The man was in his late fifties, bald-headed with a silver beard. He looked them up and down. “You need life jackets,” he protested.

“No, we don’t. Now just get us out there.” Rebus paused. “Please.”

The man took another look at him, and nodded agreement. Rebus and Hogan clambered aboard, holding on as the owner raced out of the harbor. Other small boats had already congregated around the slick of oil, and the lifeboat from South Queensferry was approaching. Rebus scanned the surface of the water, knowing it was futile.

“Maybe it wasn’t them,” Hogan said. “Maybe she didn’t go.”

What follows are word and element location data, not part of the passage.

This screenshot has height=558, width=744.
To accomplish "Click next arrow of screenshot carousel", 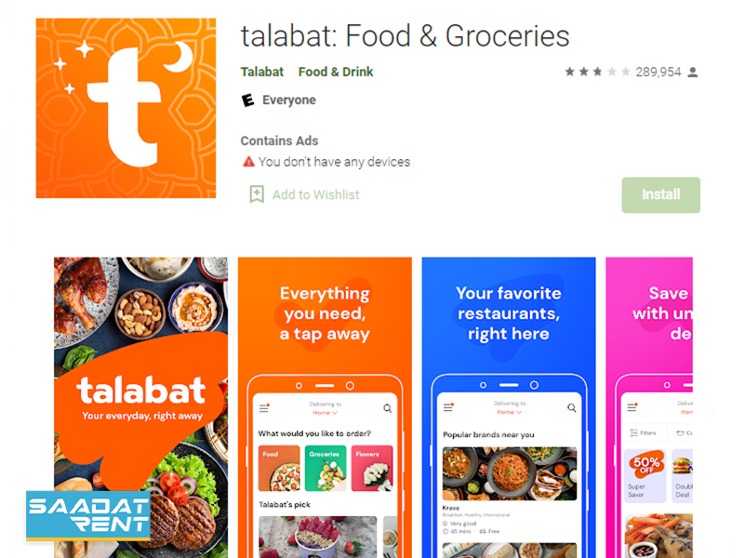I will 711,411.
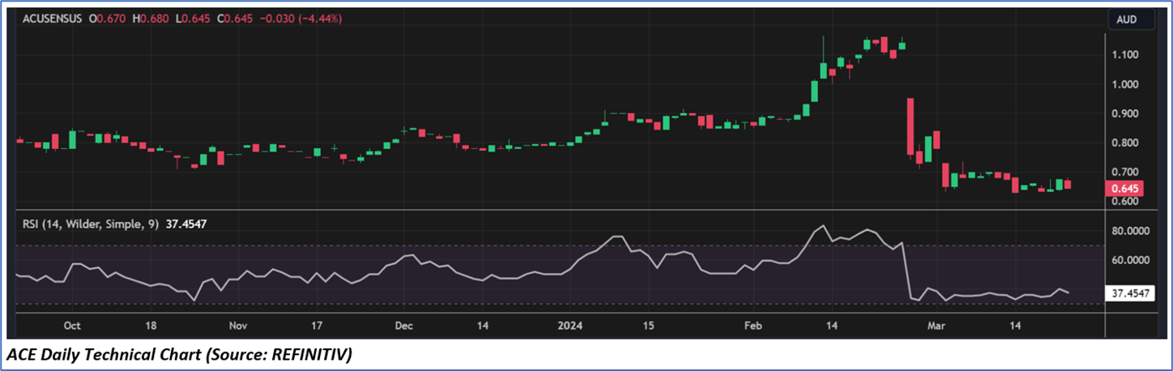Click the Oct label on time axis
The image size is (1173, 371).
[72, 326]
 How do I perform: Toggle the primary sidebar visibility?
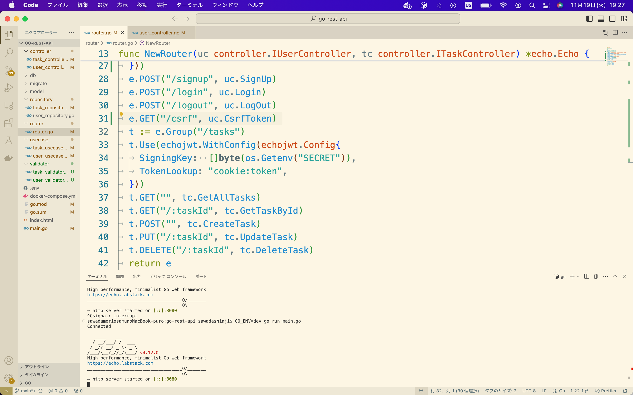coord(589,19)
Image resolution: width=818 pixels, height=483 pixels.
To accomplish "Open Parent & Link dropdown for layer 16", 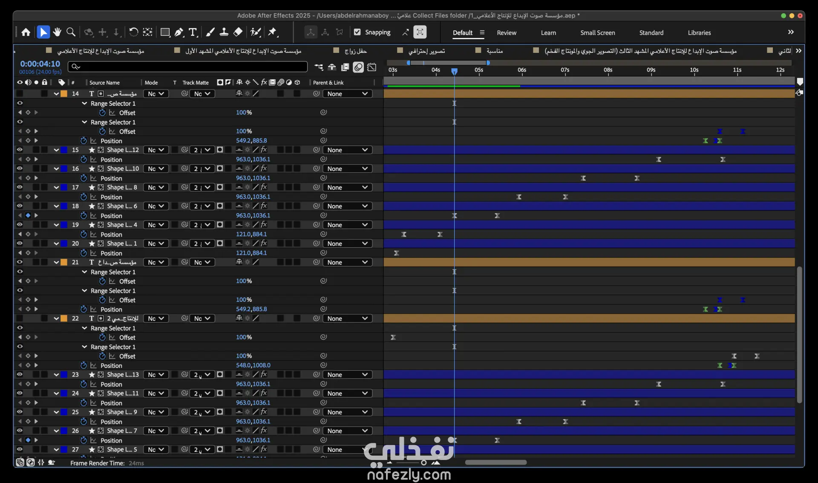I will click(x=347, y=169).
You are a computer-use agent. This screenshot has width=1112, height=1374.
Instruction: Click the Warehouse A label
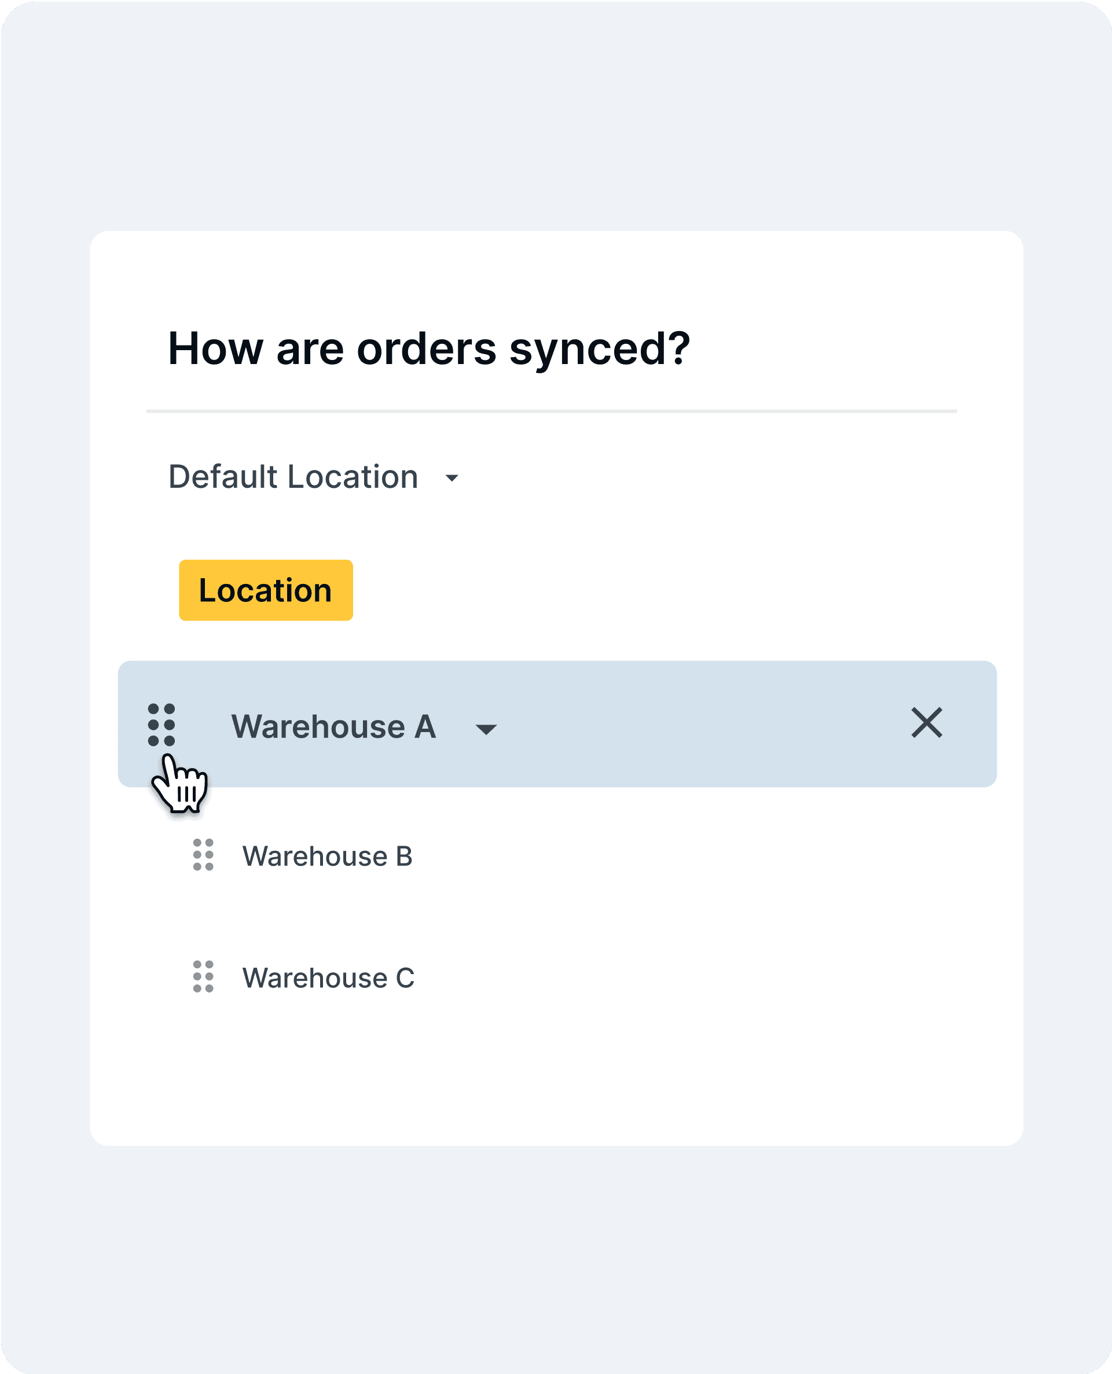333,726
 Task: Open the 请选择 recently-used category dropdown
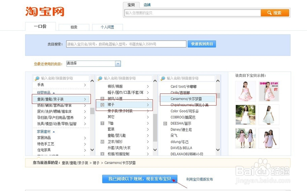(118, 64)
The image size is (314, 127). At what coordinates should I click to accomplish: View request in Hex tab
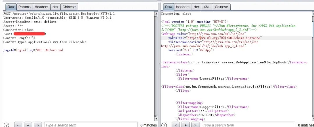(55, 7)
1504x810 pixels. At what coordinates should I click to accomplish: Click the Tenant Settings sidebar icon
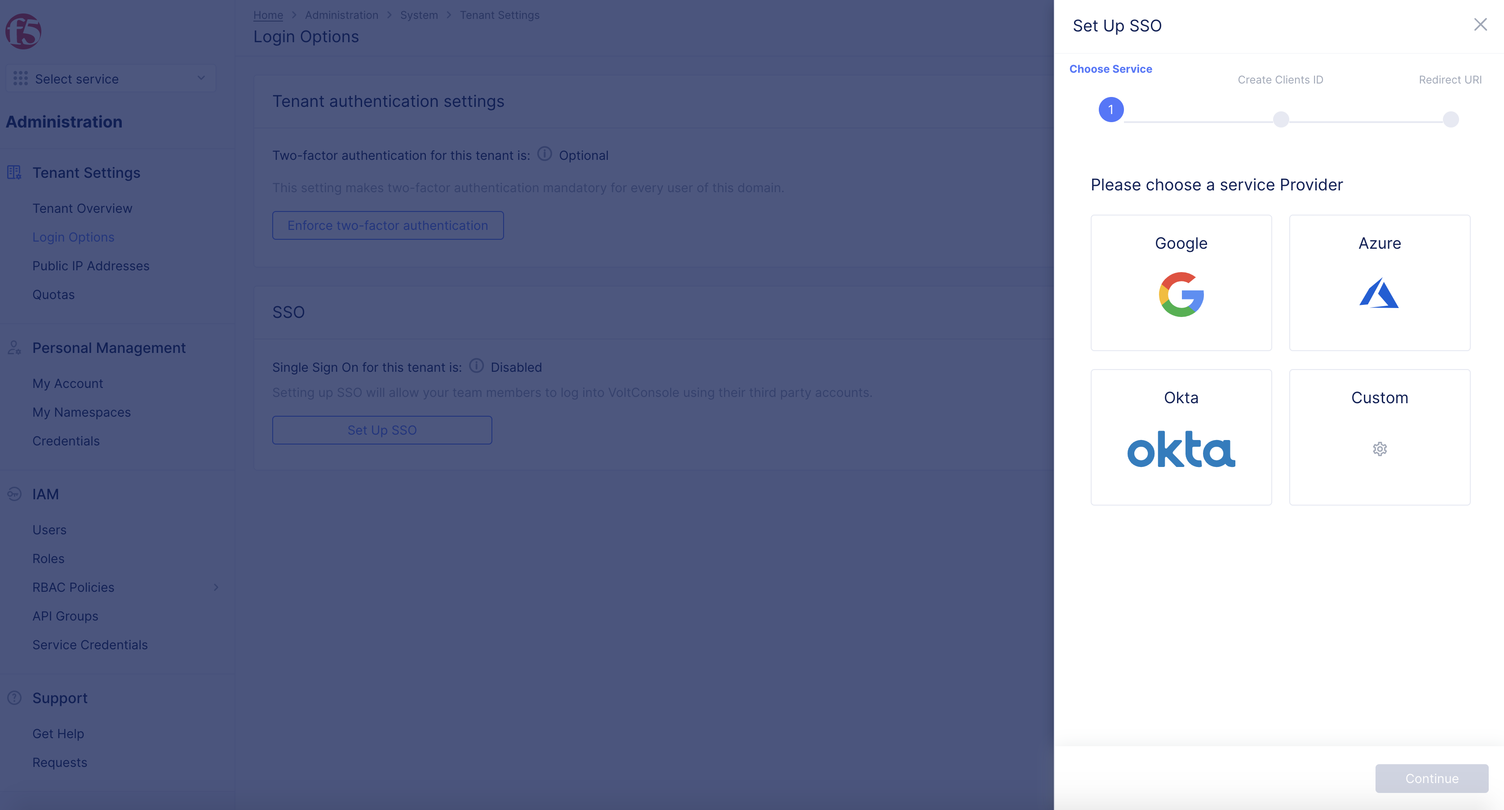click(13, 173)
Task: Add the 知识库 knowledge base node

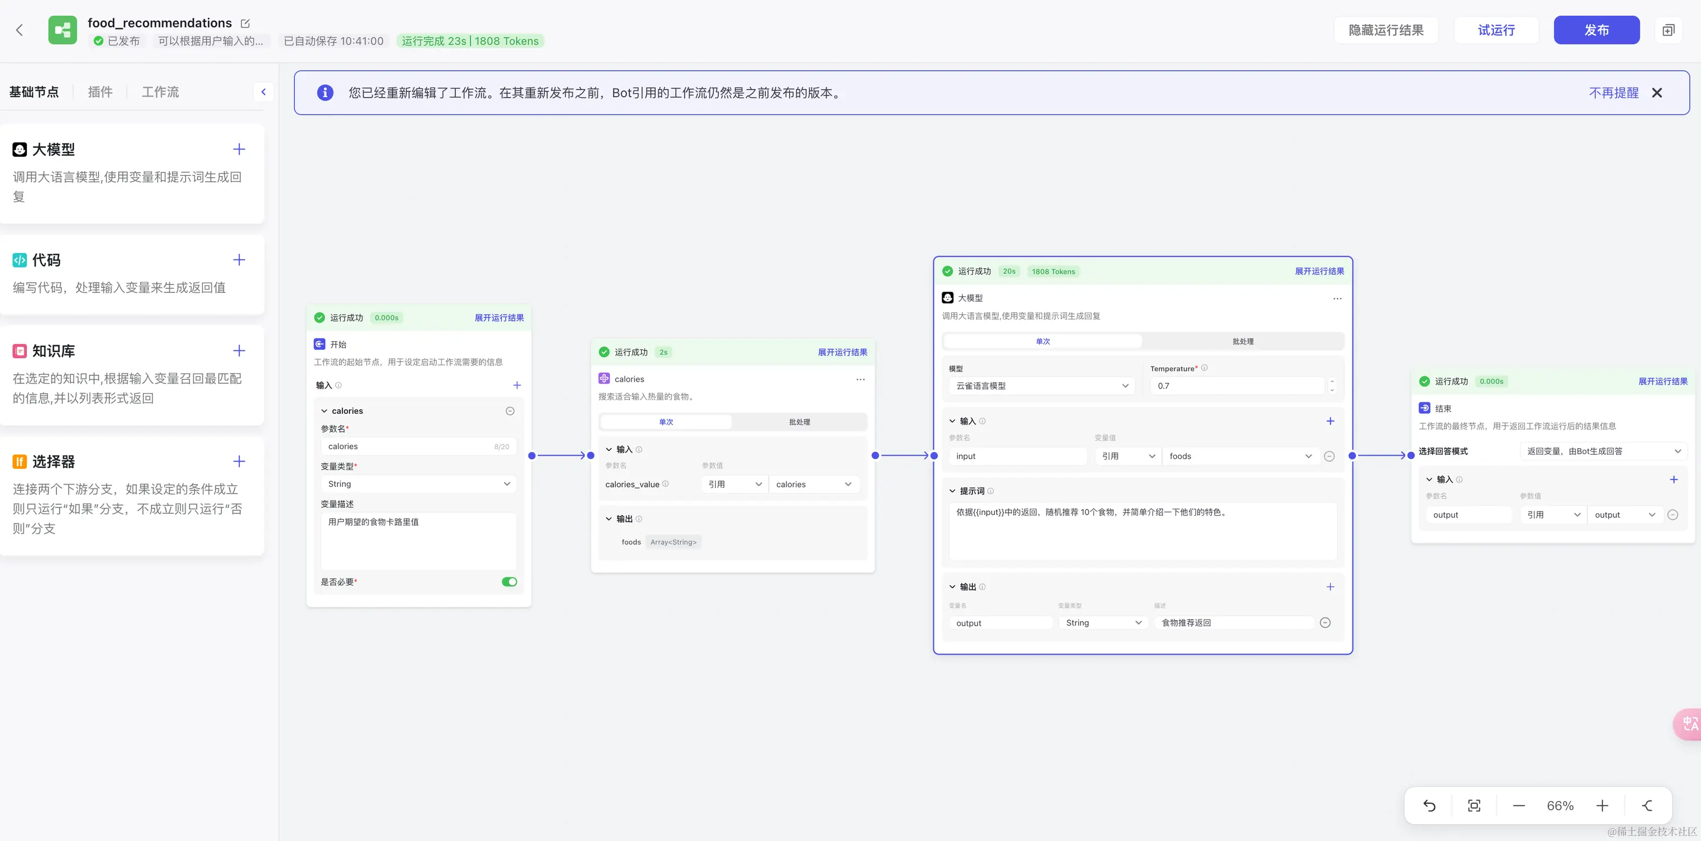Action: click(x=239, y=351)
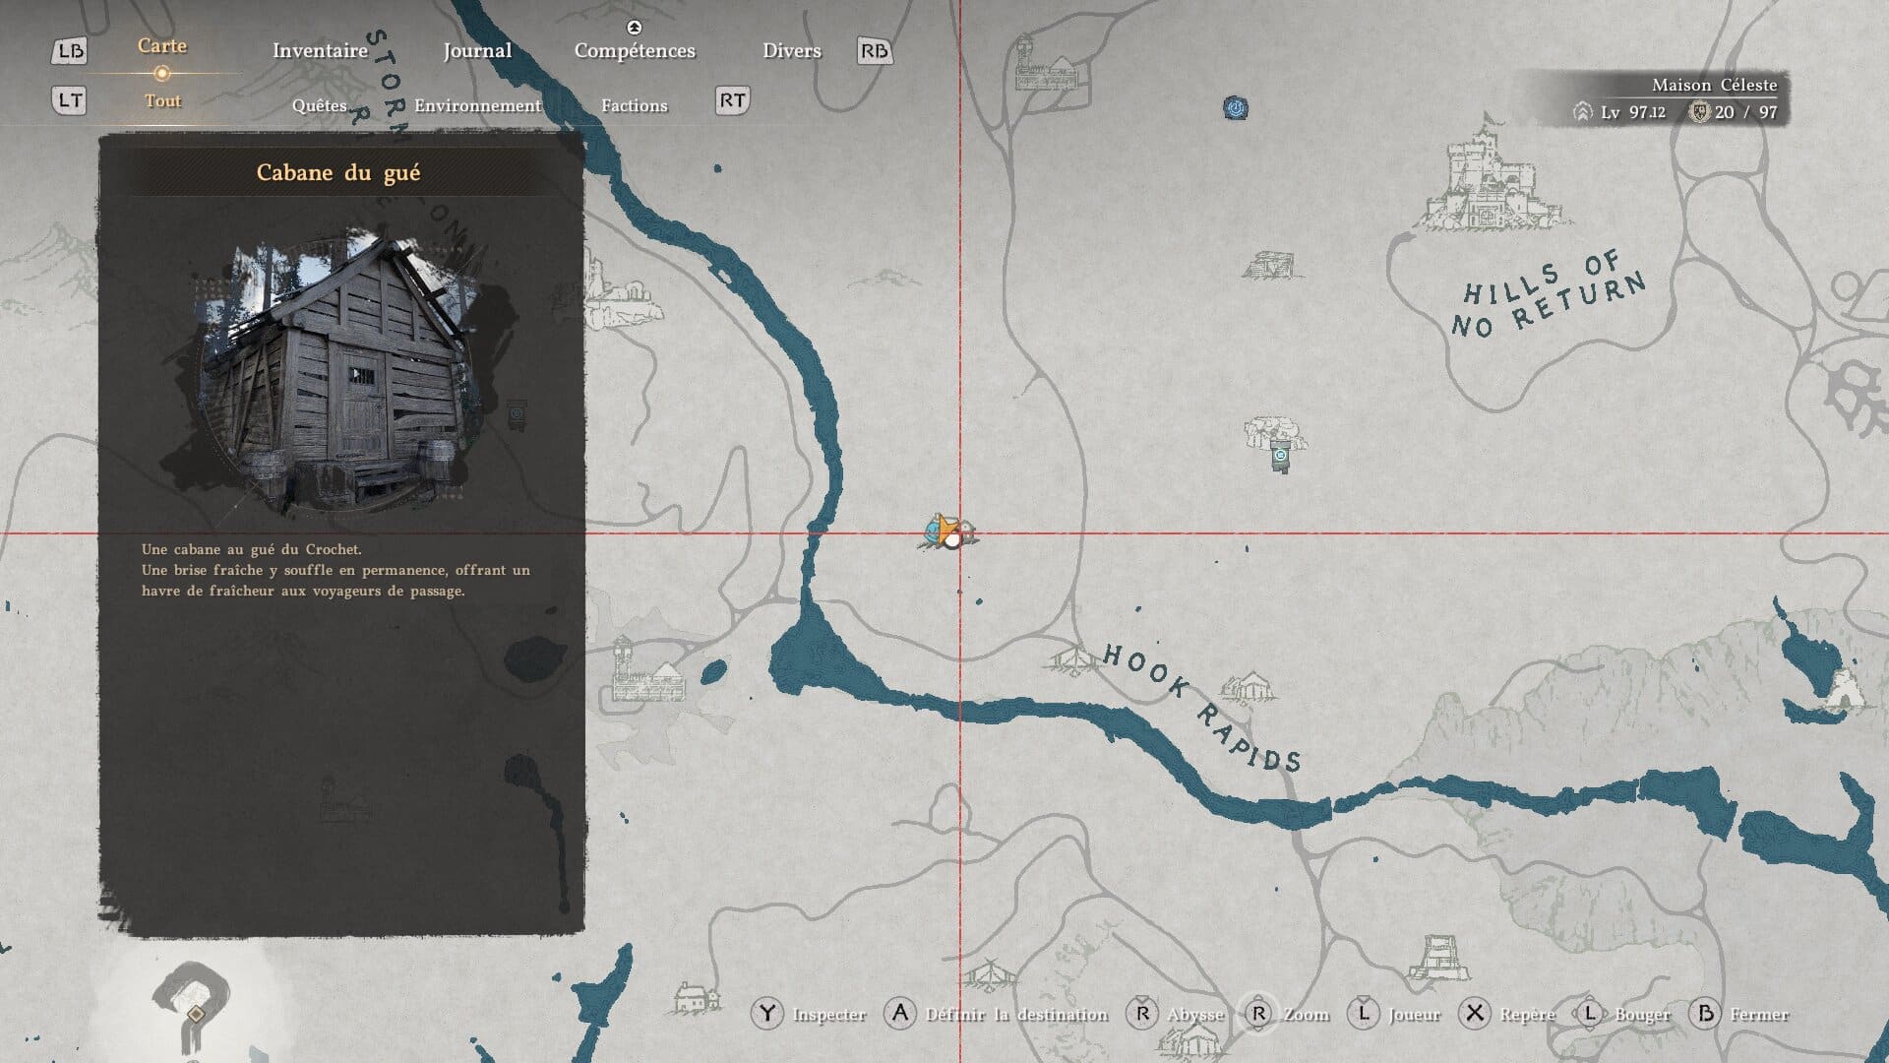The image size is (1889, 1063).
Task: Select the Divers tab
Action: (x=791, y=51)
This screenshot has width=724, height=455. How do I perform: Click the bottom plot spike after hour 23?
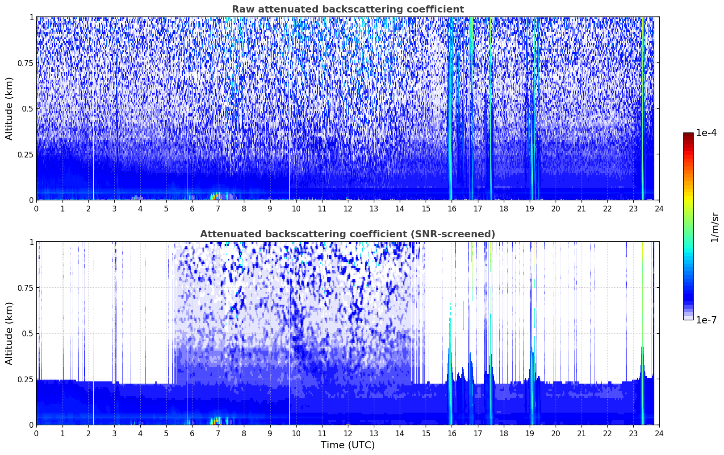coord(642,379)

Rebus nodded in the hope that his friend might shut up. What debris there was, was already spreading out, the tide and the swell from the various craft dispersing it. “We need divers, Bobby. Frogmen… whatever it takes.”

“It’ll be taken care of, John. Somebody else’s job, not ours.” Rebus realized that Hogan’s hand was squeezing his arm. “Christ, and I made that stupid crack about the coast guard…”

“Not your fault, Bobby.”

Hogan was thoughtful. “Nothing we can do here, eh?”

Rebus was forced to admit defeat: there was nothing they could do. They asked the skipper to take them back, which he did.

“Terrible accident,” he yelled above the noise of the outboard engine.

“Yes, terrible,” Hogan agreed. Rebus just stared at the choppy surface of the water. “We still going to the airfield?” Hogan asked as they climbed back onto dry land. Rebus nodded, started striding towards the Passat. But then he paused outside Herdman’s boathouse, and turned his head to look at the much smaller shed next door, the one with the car parked in front. The car was an old 7-series BMW, tarnished black. He didn’t recognize it. Where had the flash of color come from? He looked at the shed. Its door was closed. Had it been open when they’d arrived? Had the flash of color flitted across the doorway? Rebus walked up to the door, gave it a push. It bounced back: someone behind it, holding it closed. Rebus stood back and gave the door an almighty kick, then shouldered it. It flew open, sending the man behind it sprawling.

Red short-sleeved shirt with palm trees on it.

Face turning to meet Rebus’s.

“Holy shit,” Bobby Hogan was muttering, studying the blanket on the ground, the array of weapons laid out on it. Two lockers stood gaping, emptied of their secrets. Pistols, revolvers, submachine guns…

“Thinking of starting a war, Peacock?” Rebus said. And when Peacock Johnson scrambled forwards, making towards the nearest gun, Rebus took a single step, swung back a foot, and kicked him straight in the middle of his face, throwing him back onto the floor again.

Johnson lay unconscious, spread-eagled. Hogan was shaking his head.

“How the hell did we miss this lot?” he was asking himself.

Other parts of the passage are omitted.